• PASSAGE:
▶
Rules: Lists of.........

lewdandlicentious

I AM THE ALTAR
Joined
Dec 30, 2003
Posts
1,992
I recently again came across this list of rules and thought it only right and proper to submit a new thread!

Feel free to add your own lists, under any subject, in any context!

This is mine! (I love this)

RULES FOR BOYS WHO DATE GIRLS - BY THEIR FATHERS!

RULE ONE:
If you pull into my driveway and simply honk, you'd better be delivering a parcel, because you're sure as hell not picking anything up.

RULE TWO:
Do not make the mistake of staring at or touching my daughter in front of me.
If you cannot keep your eyes or hands off my daughter's body, I reserve the right to remove them.

RULE THREE:
I am aware that it is considered fashionable for boys of your age to wear their trousers so loosely that they appear to be falling off their hips. Therefore, you may come to the door with your underwear showing and your trousers 10 sizes too big.
However, if you do feel the need to come to my door dressed in such a manner, in order to ensure that your clothes do not in fact, come off during the course of your date with my daughter, I will feel the need to take my electric nail gun and fasten your trousers securely to your waist.

RULE FOUR:
I'm sure you've been told that in today's world, sex without utilising a "barrier method" of some kind can kill you.
Believe me when I tell you son, that in this case, I am the barrier and I will kill you if you so much as THINK about sex with my daughter!

RULE FIVE:
It is usually understood that in order for us to get to know each other we should talk about sports, politics and other issues of the day. Please do not attempt to do this.
The only information I expect or require from you, is when you expect to have my daughter safely back at my house.

RULE SIX:
I have no doubt you are a popular fellow, with many opportunities to date other girls. This is fine with me as long as it is OK with my daughter. Otherwise, once you have gone out with my little girl, you will continue to date no one but her until she is finished with you.
◀
• WHAT YOU HAVE TO DO: Extend the dating rules from where they stop, adding further numbered rules in the same voice. The material isn't needed here.

• DATASET CONTENT:
▶
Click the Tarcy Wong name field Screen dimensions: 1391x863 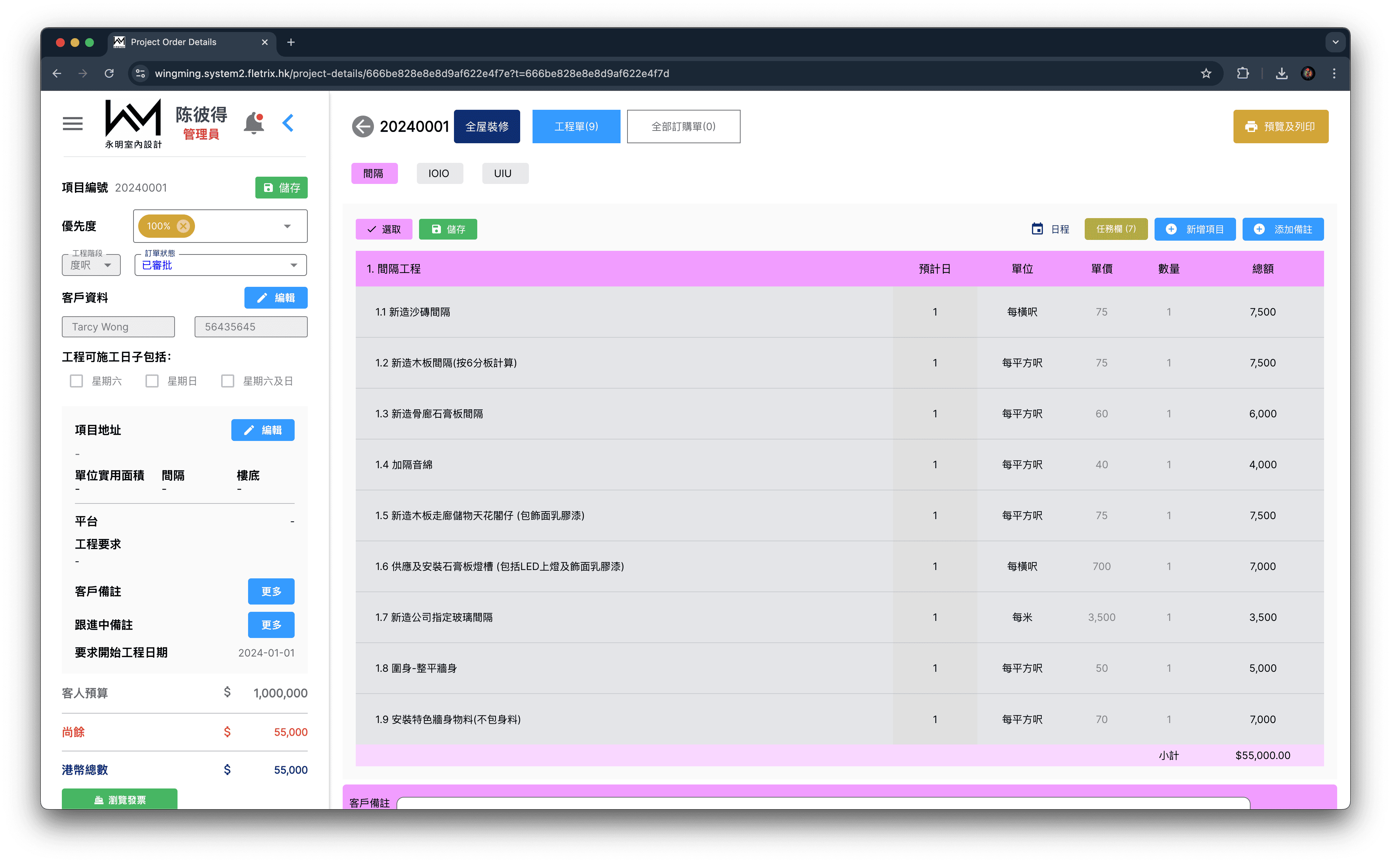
◀
• OUTPUT FOR THIS EXERCISE:
If you make her cry, I will make you cry.

RULE SEVEN:
As you stand in my hall way, (for you will not be invited in further)waiting for my daughter to appear, if an hour goes by, do not sigh and fidget.
Do something useful, like change the oil in my car, cut the grass or brush the dog!

RULE EIGHT:
The following places are not appropriate for a date with my daughter;
Anywhere where there are beds, sofas or anything softer than a wooden stool.
Anywhere where there are no parents, police or nuns.
Anywhere where there is dancing, holding hands or happiness.
Romantic movies are to be avoided.
Football matches are OK. Old folks homes are better.

RULE NINE:
Do NOT lie to me.
I may appear to be a potbellied, balding, middle-aged, dim-witted has-been. But on issues relating to my daughter I am the all-knowing merciless god of your universe. If I ask where you are going and with whom, you have one chance to tell me the truth.
I have a shotgun, a shovel and five acres behind the house. Do not trifle with me.

RULE TEN:
Be afraid son!
Be very afraid.
It could take very little for me to mistake the sound of your car in my driveway for that of a chopper coming over a cow infested field in the pissing rain in Armagh. When my flash-backs start acting up, the voices in my head frequently tell me to clean the guns, grinning insanely as I wait for you to bring my little girl home.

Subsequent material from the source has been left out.